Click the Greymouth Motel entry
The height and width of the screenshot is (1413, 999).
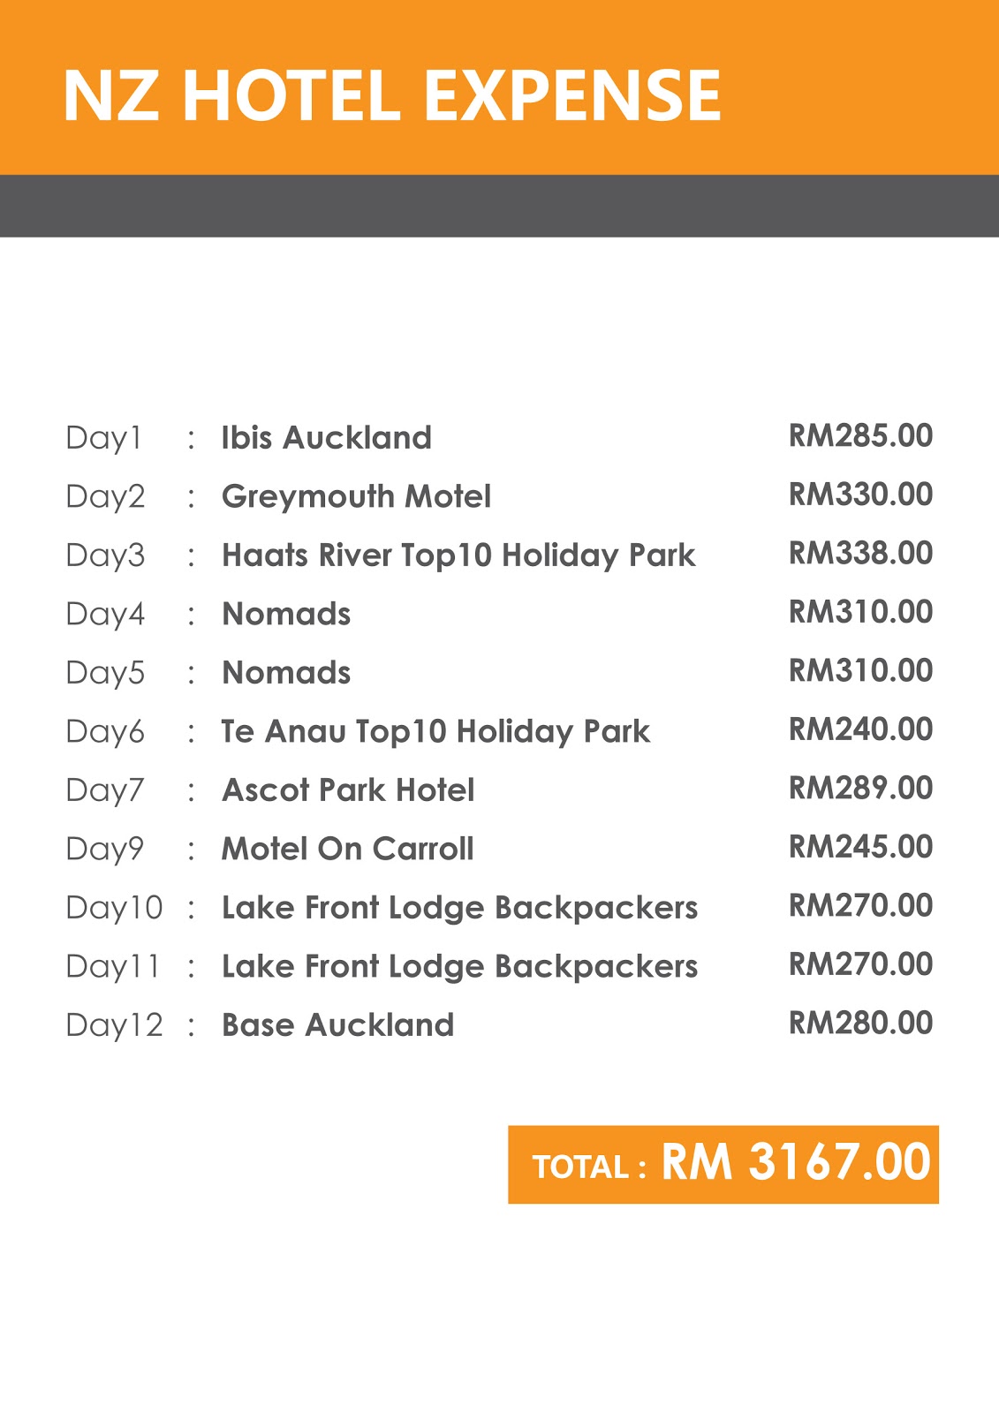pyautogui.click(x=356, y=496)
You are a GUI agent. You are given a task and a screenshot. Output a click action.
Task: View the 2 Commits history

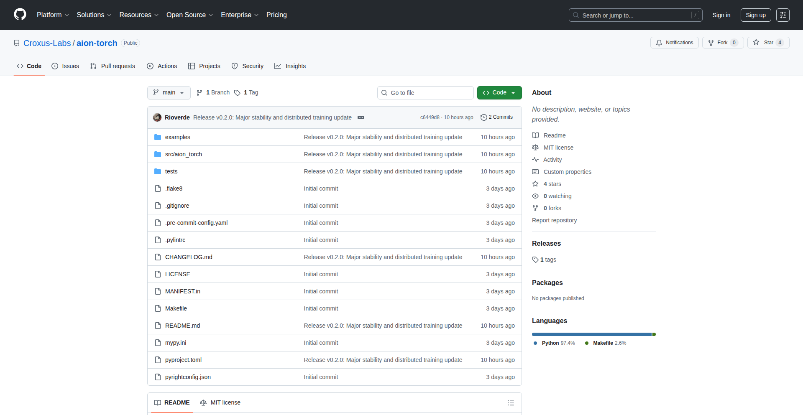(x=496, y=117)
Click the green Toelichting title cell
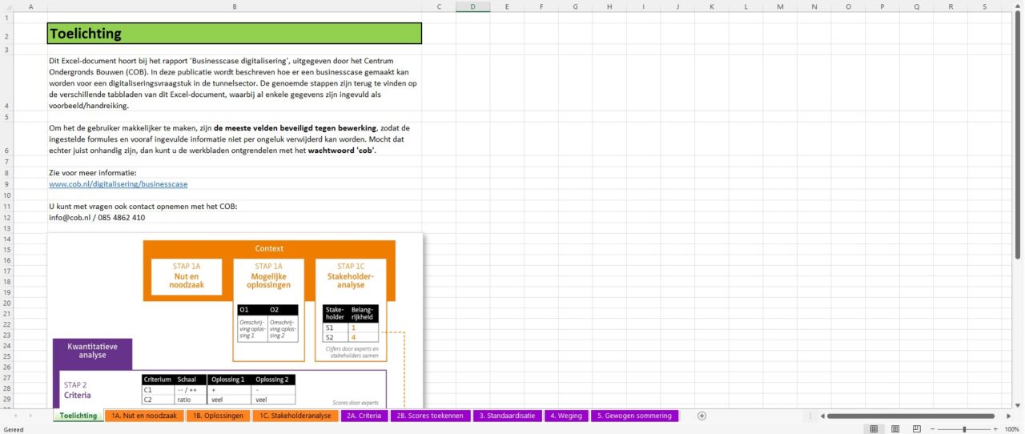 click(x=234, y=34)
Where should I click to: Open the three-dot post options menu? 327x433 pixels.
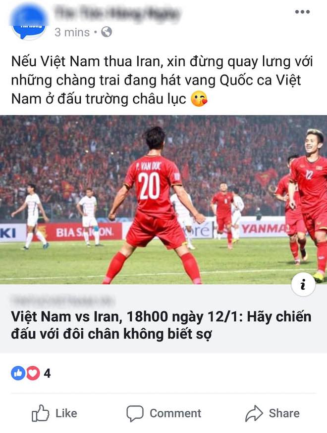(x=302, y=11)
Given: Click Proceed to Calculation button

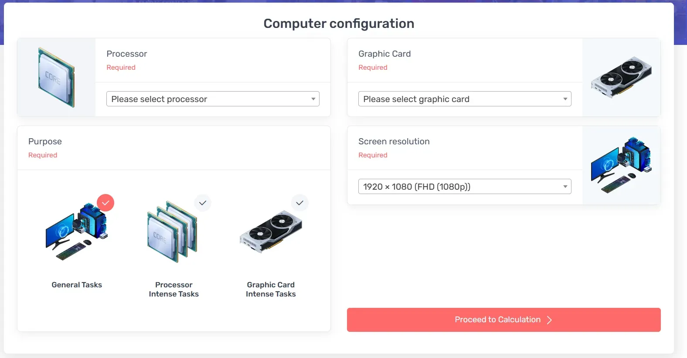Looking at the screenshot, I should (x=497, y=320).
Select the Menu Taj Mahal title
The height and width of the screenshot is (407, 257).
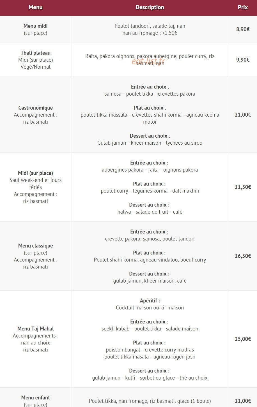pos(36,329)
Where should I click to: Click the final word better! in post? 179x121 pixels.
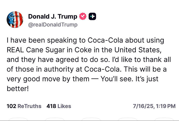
******************************
Work instructions: Copy the listing above in full and exactly, but omit each picture that it holds.

Your response:
Click the Greymouth Motel entry
The height and width of the screenshot is (1413, 999).
pyautogui.click(x=356, y=496)
You are a GUI agent. You are given a task and a screenshot. Output a click action.
Task: View the 2 Commits history

(x=496, y=117)
Click the green Toelichting title cell
 click(x=234, y=34)
Where should I click to: Open the three-dot post options menu? 327x433 pixels.
(x=302, y=11)
Given: Click Proceed to Calculation button

Looking at the screenshot, I should (x=497, y=320).
Select the Menu Taj Mahal title
The height and width of the screenshot is (407, 257).
pos(36,329)
Where should I click to: Click the final word better! in post? 179x121 pixels.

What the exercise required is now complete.